## [Task instructions]
Your reply should be made up of every line in the records below that holds the string "computer".
=== Section Start ===
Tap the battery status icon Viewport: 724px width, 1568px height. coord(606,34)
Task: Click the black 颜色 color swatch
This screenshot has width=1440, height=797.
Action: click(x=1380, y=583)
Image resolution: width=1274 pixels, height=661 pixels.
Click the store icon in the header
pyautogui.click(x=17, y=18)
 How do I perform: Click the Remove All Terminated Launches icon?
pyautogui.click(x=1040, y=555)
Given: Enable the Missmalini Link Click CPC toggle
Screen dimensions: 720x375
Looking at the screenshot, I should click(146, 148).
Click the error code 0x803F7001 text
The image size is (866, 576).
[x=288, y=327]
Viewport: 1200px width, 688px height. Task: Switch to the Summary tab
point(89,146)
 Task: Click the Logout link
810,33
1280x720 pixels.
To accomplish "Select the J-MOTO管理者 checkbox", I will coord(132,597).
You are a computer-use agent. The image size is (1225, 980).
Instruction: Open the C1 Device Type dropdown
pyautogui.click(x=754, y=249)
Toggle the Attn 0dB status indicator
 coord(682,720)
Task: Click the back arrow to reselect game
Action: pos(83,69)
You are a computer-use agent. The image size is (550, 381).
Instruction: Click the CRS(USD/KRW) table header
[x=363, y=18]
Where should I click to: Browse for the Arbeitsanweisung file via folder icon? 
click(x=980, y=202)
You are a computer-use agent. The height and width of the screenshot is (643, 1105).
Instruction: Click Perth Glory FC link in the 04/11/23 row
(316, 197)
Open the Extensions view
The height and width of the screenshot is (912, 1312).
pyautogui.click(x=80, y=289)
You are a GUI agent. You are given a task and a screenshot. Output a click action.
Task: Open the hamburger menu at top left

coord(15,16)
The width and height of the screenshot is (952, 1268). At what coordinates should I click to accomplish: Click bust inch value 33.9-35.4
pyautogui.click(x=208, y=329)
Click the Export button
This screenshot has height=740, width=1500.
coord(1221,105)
=== Section End ===
## [Answer for the task]
You are a computer-use agent. The image size is (1225, 980).
You are a computer-use agent. The image size is (550, 381).
You are a computer-use agent. The height and width of the screenshot is (643, 1105).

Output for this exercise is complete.